Вскоре пляж закончился. Дальше скала врезалась в море, делая продвижение невозможным. Небольшой отряд вернулся по своим следам и, использовав проход, обнаруженный накануне Пенитанс, углубился в лес.
7
Они направились на восток, ведомые опытной путешественницей. Теперь их единственным выходом было пересечь остров и найти поселение или хутор. Зима настигла их в предгорьях, где приземистый скальный массив, размытый временем, еще был покрыт снегом. Почти черная зелень елей выделялась на фоне белых склонов, а черно-серая скала – на фоне бело-серого неба. Сугробы часто преграждали путь, заставляя идти в обход. Губы странников растрескались, и они почти не разговаривали друг с другом. Они выживали в основном благодаря охоте, которой промышляла Мари и, реже, Берроу. Однако одной дичи было недостаточно, чтобы их по-настоящему накормить. Холод и изнурительный марш пожирали силы. Голод следовал за ними, как бледный призрак, еще один, поселившийся в их животах и изо дня в день захватывавший сознание. Однако новых смертей пока не было.
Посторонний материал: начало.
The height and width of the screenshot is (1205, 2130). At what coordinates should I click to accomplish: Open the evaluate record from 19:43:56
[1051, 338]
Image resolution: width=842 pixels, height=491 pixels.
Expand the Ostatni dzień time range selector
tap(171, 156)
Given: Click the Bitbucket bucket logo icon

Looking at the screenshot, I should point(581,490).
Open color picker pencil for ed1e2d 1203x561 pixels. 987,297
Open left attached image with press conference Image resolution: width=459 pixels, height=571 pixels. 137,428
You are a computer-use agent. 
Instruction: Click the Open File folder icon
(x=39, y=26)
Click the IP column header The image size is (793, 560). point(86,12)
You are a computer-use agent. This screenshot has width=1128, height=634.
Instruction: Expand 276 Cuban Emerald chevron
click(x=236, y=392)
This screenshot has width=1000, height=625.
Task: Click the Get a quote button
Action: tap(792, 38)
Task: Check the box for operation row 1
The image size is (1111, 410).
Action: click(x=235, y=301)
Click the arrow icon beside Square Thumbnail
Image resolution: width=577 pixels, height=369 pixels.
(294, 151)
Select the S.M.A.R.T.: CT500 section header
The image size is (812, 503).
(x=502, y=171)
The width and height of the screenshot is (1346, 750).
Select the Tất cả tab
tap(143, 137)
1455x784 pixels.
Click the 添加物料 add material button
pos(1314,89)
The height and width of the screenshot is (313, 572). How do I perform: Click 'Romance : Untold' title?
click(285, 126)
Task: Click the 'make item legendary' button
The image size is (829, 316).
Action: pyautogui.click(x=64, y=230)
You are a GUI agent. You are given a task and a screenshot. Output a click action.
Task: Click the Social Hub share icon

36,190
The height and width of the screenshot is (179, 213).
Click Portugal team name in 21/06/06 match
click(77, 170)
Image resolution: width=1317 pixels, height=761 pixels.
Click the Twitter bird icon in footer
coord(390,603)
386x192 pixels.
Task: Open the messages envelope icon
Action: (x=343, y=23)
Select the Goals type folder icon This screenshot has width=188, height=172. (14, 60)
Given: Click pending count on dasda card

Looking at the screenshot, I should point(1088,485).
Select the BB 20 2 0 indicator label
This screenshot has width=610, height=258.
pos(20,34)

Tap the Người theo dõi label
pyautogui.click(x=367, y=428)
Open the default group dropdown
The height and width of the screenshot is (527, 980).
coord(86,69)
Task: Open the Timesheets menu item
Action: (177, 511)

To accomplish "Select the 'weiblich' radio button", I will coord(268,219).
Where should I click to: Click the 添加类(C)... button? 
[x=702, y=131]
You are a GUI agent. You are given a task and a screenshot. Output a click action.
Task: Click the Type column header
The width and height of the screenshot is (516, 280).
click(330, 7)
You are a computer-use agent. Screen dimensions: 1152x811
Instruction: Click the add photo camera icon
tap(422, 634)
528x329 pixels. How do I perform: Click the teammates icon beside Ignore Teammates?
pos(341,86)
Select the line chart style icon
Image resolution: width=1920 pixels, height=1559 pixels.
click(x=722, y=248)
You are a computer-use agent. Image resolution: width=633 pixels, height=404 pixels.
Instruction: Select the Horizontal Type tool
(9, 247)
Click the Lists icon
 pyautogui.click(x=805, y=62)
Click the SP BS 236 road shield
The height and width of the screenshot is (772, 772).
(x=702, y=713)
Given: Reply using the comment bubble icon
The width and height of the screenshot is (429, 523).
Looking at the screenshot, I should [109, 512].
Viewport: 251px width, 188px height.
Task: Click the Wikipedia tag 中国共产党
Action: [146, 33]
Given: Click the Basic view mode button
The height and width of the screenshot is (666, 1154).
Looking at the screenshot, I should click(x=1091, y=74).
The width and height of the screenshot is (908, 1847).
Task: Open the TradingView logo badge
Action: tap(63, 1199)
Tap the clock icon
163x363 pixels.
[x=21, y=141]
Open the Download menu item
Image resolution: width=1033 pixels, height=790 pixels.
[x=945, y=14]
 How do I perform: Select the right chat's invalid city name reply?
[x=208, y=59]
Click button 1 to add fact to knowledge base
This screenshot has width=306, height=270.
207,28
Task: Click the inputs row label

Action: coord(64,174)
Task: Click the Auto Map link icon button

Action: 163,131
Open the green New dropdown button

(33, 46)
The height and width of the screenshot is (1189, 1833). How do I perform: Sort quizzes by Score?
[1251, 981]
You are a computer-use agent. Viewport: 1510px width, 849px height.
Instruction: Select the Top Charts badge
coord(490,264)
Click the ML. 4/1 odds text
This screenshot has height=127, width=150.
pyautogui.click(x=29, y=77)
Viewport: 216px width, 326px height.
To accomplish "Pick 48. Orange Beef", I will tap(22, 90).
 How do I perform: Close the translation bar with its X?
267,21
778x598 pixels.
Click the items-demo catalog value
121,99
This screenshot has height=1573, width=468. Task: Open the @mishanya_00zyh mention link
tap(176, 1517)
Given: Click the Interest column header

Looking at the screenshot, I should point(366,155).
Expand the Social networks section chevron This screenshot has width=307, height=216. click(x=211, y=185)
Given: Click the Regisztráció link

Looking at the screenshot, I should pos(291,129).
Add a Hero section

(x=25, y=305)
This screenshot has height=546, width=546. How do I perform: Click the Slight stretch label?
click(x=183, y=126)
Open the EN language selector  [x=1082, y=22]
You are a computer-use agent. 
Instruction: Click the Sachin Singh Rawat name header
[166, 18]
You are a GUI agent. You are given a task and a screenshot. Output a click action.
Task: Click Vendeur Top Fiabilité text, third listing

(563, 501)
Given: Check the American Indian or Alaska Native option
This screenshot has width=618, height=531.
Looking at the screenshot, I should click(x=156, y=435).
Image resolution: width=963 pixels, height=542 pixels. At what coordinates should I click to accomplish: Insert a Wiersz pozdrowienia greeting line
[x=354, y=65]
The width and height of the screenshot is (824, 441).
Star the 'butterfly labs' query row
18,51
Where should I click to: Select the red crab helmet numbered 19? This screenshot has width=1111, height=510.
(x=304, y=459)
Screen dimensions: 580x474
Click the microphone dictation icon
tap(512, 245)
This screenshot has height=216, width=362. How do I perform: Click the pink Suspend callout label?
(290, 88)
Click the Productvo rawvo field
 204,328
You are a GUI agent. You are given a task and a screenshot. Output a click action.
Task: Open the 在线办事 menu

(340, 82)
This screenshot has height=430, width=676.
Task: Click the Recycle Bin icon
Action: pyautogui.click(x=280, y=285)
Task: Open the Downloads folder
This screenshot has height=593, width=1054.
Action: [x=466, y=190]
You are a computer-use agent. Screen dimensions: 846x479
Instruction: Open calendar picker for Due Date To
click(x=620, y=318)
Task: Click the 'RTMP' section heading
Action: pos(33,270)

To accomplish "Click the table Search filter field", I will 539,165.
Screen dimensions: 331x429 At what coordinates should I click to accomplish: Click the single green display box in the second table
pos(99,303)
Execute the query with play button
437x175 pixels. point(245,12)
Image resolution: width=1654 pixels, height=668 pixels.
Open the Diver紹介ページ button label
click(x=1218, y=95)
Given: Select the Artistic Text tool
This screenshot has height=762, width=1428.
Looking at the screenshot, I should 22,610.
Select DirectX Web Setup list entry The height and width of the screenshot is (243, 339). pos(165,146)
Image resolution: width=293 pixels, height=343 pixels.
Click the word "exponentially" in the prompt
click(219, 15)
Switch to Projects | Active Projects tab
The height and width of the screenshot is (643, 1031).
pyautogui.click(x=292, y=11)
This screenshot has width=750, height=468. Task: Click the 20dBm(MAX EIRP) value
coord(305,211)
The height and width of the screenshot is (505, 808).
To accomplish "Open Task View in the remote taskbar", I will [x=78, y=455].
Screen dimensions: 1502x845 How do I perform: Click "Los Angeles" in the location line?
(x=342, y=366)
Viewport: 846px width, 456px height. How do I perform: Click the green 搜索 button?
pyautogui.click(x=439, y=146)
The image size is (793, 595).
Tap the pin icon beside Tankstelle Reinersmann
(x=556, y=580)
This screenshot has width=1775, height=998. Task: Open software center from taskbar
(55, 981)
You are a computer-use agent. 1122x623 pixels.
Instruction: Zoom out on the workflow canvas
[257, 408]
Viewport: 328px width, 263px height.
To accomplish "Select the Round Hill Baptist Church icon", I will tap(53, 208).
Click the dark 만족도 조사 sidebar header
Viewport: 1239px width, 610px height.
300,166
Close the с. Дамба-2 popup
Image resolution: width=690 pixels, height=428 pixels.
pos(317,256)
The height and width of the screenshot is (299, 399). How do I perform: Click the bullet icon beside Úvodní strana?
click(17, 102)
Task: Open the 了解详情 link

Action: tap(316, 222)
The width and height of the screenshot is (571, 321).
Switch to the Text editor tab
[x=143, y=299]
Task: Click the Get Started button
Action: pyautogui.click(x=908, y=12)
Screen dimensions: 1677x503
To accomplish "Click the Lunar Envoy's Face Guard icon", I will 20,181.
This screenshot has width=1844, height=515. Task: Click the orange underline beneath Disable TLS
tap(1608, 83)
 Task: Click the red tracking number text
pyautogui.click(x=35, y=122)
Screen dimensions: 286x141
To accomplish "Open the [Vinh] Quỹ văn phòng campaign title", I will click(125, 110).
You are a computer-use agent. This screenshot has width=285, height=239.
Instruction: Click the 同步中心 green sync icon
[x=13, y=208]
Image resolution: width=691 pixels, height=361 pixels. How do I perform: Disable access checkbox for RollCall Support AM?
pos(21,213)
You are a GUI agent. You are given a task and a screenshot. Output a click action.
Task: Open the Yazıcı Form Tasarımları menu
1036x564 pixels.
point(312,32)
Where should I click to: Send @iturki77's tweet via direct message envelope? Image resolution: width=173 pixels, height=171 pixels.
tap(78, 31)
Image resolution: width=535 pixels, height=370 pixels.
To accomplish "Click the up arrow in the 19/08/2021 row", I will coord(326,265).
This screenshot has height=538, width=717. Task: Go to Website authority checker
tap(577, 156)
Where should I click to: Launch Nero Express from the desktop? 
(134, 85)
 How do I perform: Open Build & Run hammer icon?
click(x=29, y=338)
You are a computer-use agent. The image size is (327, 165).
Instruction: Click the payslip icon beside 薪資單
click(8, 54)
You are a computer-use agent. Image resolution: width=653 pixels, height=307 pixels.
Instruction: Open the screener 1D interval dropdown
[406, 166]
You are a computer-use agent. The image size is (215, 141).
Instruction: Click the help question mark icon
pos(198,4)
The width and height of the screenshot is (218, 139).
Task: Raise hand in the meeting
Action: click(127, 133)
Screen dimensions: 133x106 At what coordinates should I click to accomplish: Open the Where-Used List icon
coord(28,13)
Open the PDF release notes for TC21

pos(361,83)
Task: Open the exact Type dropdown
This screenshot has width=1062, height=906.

Пенитанс, несомненно, оказалась права. Очевидно, смерть траппера и марсового странным и непостижимым образом была связана с океаном. Ночь, пронизывающий холод, усталость и лекарство Венёра изматывали Жюстиньена, который спал крепким сном без сновидений. Никаких других видений у него не было.
Зима медленно приближалась. Звериные следы в пыли, отпечатки лап животных, прежде никогда не виданных, чьи силуэты иногда угадывались между высокими стволами деревьев, заставляли их быть настороже. Они продвигались словно злоумышленники в мире, который веками без них жил и проживет еще столетия после их смерти.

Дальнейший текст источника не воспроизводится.